Anyway, I'm sure none of you want to hear about my personal struggles and angst. You'd much rather see the photos I took when I went home to Wales right?
I went back to the village where my grandmother was born, where my mum spent her childhood holidays, a place I have only seen a few times in my life, and yet it feels like home; more than this sprawling city in many ways. As soon as I cross the border; follow the road which climbs up the Brecon Beacons and see the valleys spread out before me, my heart starts to sing. 'This is where you soul belongs' it says to me, 'This land is in your blood', 'You are made from the coal seams in the earth, the grass upon the hills and the wide open skies', and I want to rejoice.
It is a home-coming tinged with sadness though; the villages which nestle at the bottom of these valleys were built here for one reason only; the coal that lies beneath them. The mines have been closed for half a century or more and these ones bustling communities have a half forgotten air. Their rural beauty is marred by the slow decay of time and poverty. The people here have always been poor, but they were self-suficient and hard-working, now most of those left are old or must commute to Cardiff daily to find work. The few young people left here do not remember the mining past or respect it's history.

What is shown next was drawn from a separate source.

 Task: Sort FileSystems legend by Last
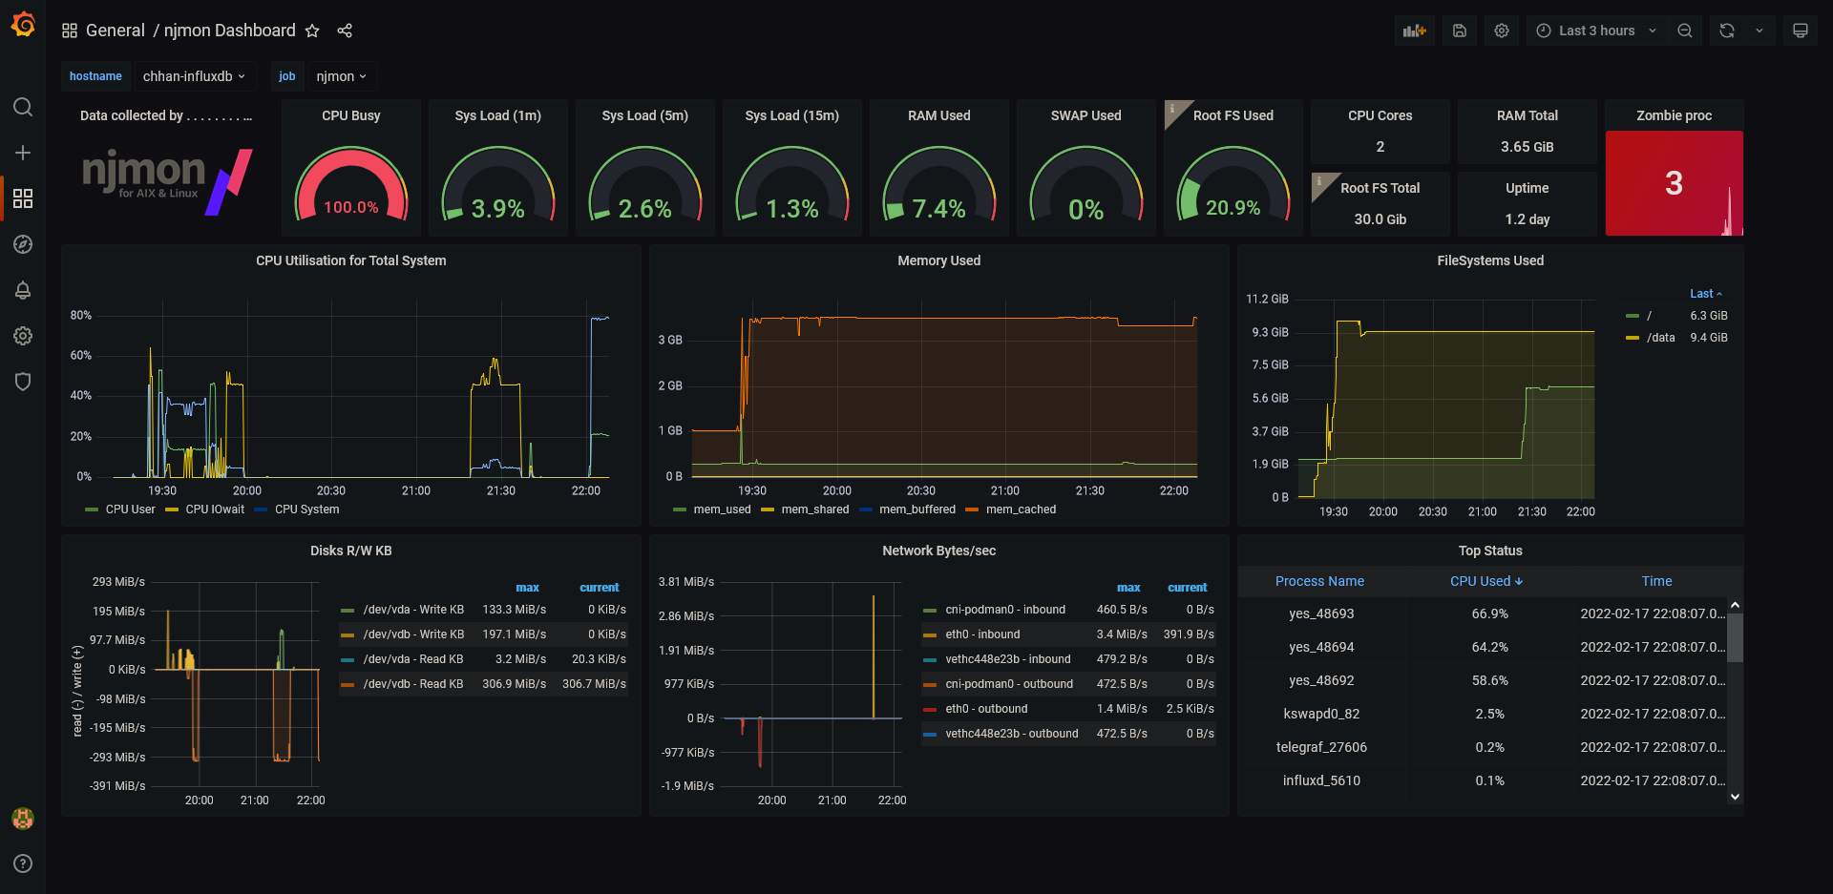1706,294
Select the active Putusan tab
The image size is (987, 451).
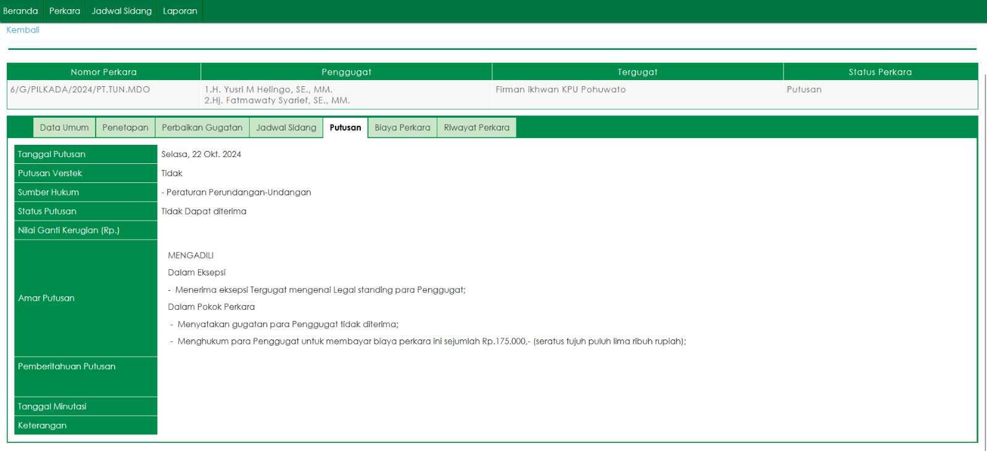(345, 128)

Now I only return to the village for funerals; as my nana's brothers and sisters who remained here dwindle. This visit was for the last such funeral, my grandmother is now the only sibling left of 13. I worry that I'll never see this place again, never have cause to visit, and walk down the streets where old ladies smile at my cheekbones and know what family I'm from.
Some things do not change. The views are still breath-taking; the valley sides are steep, the hills sparsely wooded with scars of land-slips showing dark against the green, a reminder of the fragility of the balance between man and mountain.
The sheep are still here and the wild mountain ponies; this is their land too and they thrive despite the hard slopes and uncertain weather.
Wildlife has returned as people have migrated; much of the slope above the village is a nature reserve now, with pools of clear water reflecting the hills, until the reflections are broken by the wings of a myriad of waterfowl.
Above the village, fenced off from the attentions of the sheep and horses, there are 2 graveyards where monuments to mine officials and others of local importance rise out of the long grass covered in lichen; the air here is clean now, no longer choked with coal-dust and smoke. Be wary; there are many hollows where the finally resting places of ordinary folk are marked only by wild flowers. Before you reach the main cemetery, there is a small, lonely group of memorials. This is the cholera graveyard; victims of the outbreak were buried here together, away from the rest of the villagers. Cholera was greatly feared and thought to be spread through 'bad air', deeming this precaution necessary.
The village cemetery is larger, with modern stones as well as old ones, their black granite gleaming in the sun. Some of my family are here; although not Auntie Iris I came to say goodbye to; her ashes are drifting on the breeze above the mountains, laughing in her soft warm voice, smelling of hugs and welsh cakes.
I make a promise myself; to return next year, to stay longer, sit upon the hills, sink my toes into the long grass and breathe in the sweet air of the valleys.